We've long been fixated on using our bodies to control devices and software, from video game joysticks to iris-scanning security tools. You may only recently have gotten the hang of your voice-activated speaker, but now it's time for the next frontier: controlling devices with your mind.
The concept of interfacing a human brain with a computer is not new. Hans Berger recorded the first electroencephalogram nearly a century ago, confirming that the human brain emits electric signals. Science fiction began to explore the prospects of the brain-computer interface or BCI, introducing personal computers in the 1980s.
What are BCIs?
BCI technology enables a human brain and an external device to communicate—to send and receive signals. It allows humans to control machines directly without physical limitations.
Non-invasive and invasive BCIs are the two primary types of BCIs.
Sensors placed on or near the head are frequently used in Non-invasive BCIs to measure and record brain activity. These tools are simple to install and remove, but their signals are often muddled and imprecise.
Invasive BCIs would need to be surgically attached under the skull, going straight into the brain to target specific groupings of neurons. Invasive techniques would undoubtedly result in a considerably clearer and more precise signal between the brain and the device. However, the operations required to install them, like any surgery, would pose significant health hazards.
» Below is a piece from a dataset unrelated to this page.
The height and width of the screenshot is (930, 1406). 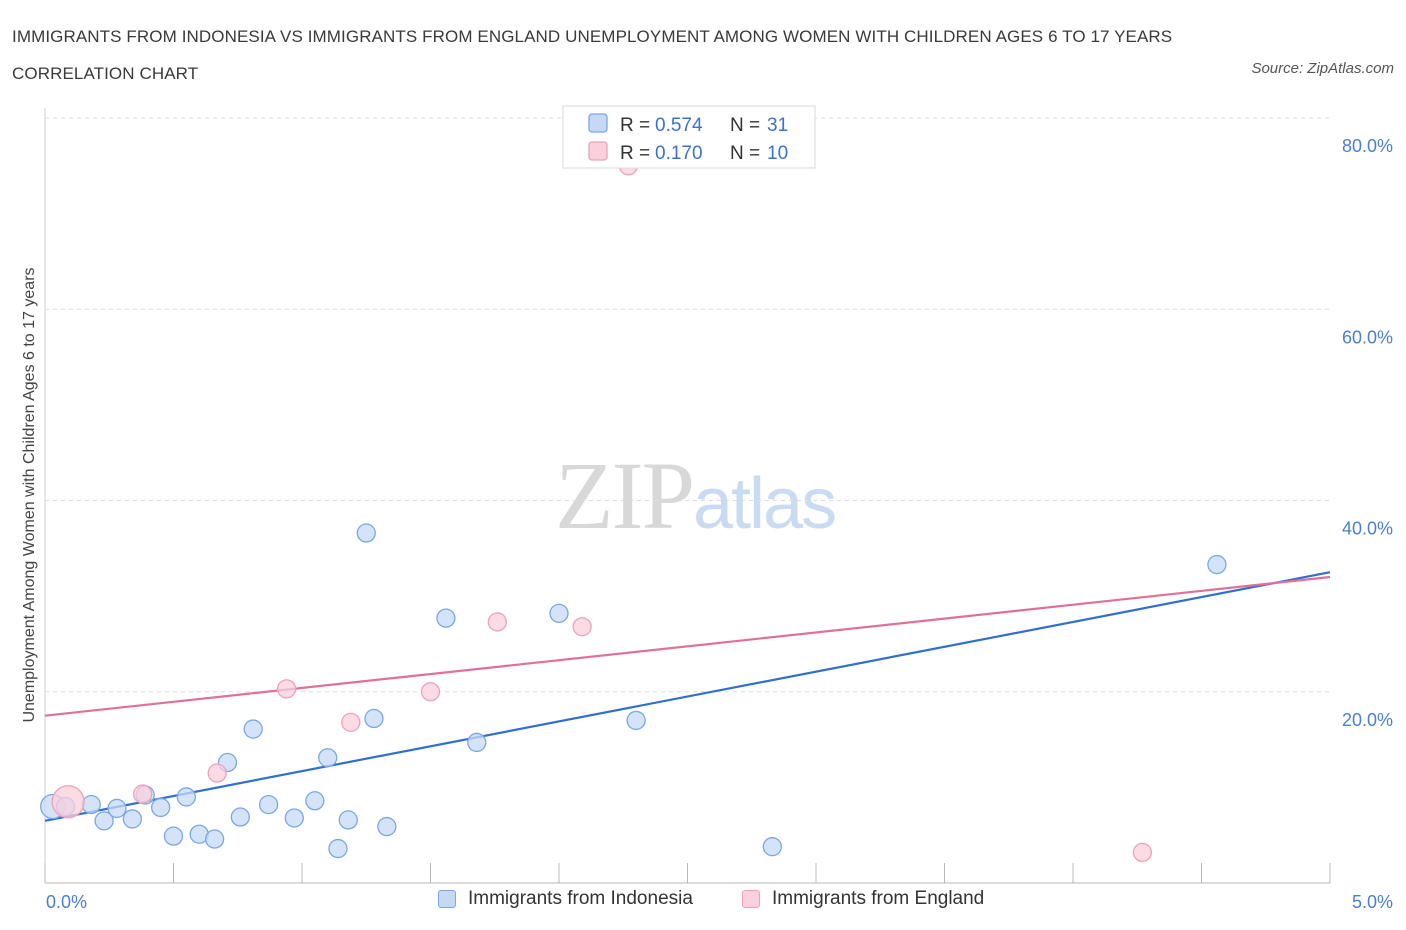 I want to click on legend-swatch-indonesia, so click(x=447, y=899).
Now that we know more about BCIs let's look at a couple of recent BCI technology advancements.
BCI technology offers hope for paralysis patients
In new research from the BrainGate Consortium, paralyzed patients could use a BCI to control an off-the-shelf tablet device simply by thinking about cursor motions and clicks.
Three clinical trial participants with tetraplegia used the experimental BCI, according to a study published in PLOS ONE in 2018. This technology used a tiny sensor implanted in the motor cortex to monitor brain activity. The participants could use these devices to navigate through standard tablet programs such as email, chat, music-streaming, and video-sharing apps. Participants were also able to communicate with family, friends, members of the research team, and other participants via text messages. They even went online to surf the web, check the weather, and engage in online shopping. One musician participant even played an excerpt of Beethoven's "Ode to Joy."
Controlling a smartphone with the mind
NextMind, a tech firm, has created a wearable that allows intelligent control of mobile gadgets and cars using the mind. This technology uses wearable sensors to track brainwave activity and allows the user to complete tasks by concentrating or thinking about them.
In a trade show in Munich this year, the company unveiled a BCI that allowed the real-time control of a vehicle using the mind. When the driver gets inside the automobile, they use NextMind's non-invasive BCI to connect to it. The direct connection between the user's thoughts and the car allows them to execute operations on the dashboard, such as selecting entertainment channels and navigating a car in a virtual world.
As you might expect, there are a slew of ethical concerns and considerations around the usage of BCI technology. When it comes to gathering brain data, there's a lot of room for abuse: Even when utilized with the best intentions, companies may become unduly reliant on brain data to evaluate and monitor users, which has its own set of problems.
BCIs aren't flawless technology, and we can't predict what kinds of errors or mishaps we'll see as businesses and individuals begin to employ them in the real world.
Furthermore, much like any other technology, BCIs can be hacked. Hackers can access a BCI headband and manipulate/send electroencephalogram data. All data transmitted by your BCI could also be intercepted and altered by a hacker. A hacker might take your "passthoughts" user credentials and use them to communicate with your gadgets (laptop, car, etc.). These dangers can jeopardize our bodily well-being. It's also possible that your brain data could be stolen and used against you for blackmail.
How will companies prioritize privacy and data security while using and analyzing brain data, and how will they fulfill the industry's highest standards for protecting customer data? Who will own the acquired data in the end? What are the rights of customers when firms begin to implement these technologies? It's clear that the technology is still far ahead of the legislation and laws required to implement it.
Provided these thorny ethical questions can be addressed, the future ramifications of BCI with our existing social media universe are immense. First, the metaverse could integrate a BCI with other features such as 3D holograms and virtual spaces. By linking the brain directly to digital media, companies could fully immerse the user into the metaverse experience on a level that is difficult for us to comprehend fully.